What you are asked to do: Let your answer be the line containing "600x600 pixels." and every line below it to the end of the records, copied exactly.

-- Listed records follows --

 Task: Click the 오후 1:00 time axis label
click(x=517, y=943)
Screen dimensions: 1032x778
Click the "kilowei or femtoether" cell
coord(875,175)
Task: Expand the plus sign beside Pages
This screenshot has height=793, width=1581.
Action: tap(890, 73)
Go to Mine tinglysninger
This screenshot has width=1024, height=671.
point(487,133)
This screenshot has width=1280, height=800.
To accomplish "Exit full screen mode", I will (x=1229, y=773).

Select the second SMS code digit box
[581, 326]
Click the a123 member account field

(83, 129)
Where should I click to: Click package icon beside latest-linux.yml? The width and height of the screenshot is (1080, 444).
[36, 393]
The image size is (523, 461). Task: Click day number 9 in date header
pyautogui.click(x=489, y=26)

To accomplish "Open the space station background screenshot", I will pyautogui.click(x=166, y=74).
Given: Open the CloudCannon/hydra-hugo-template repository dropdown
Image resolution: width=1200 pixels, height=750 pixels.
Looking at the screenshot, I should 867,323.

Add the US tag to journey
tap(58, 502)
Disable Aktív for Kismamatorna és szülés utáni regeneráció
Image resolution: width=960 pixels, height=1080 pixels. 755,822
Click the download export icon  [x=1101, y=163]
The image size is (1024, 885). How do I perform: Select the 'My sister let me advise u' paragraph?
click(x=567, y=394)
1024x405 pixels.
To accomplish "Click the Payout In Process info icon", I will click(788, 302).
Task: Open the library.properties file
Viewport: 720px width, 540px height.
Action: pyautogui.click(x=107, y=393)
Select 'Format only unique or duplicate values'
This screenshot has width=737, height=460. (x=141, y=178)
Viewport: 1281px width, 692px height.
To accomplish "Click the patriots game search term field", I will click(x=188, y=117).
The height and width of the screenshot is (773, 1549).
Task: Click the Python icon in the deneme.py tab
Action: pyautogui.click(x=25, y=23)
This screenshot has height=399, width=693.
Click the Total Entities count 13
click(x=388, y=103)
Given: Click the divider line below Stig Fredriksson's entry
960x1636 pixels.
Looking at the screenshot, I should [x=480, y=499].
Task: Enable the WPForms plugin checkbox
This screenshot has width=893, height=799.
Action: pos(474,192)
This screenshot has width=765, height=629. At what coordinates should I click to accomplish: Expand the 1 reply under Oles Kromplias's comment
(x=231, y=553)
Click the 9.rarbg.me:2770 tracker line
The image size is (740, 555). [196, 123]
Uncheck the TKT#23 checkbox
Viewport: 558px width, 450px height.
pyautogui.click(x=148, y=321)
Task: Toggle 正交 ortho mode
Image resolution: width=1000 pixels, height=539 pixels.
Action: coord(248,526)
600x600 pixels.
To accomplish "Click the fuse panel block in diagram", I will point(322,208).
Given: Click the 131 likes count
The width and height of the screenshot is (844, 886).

-- Listed records concluded --

The completed task:
600x600 pixels.
To accomplish "Click the fuse panel block in diagram", I will point(322,208).
Given: Click the 131 likes count
The width and height of the screenshot is (844, 886).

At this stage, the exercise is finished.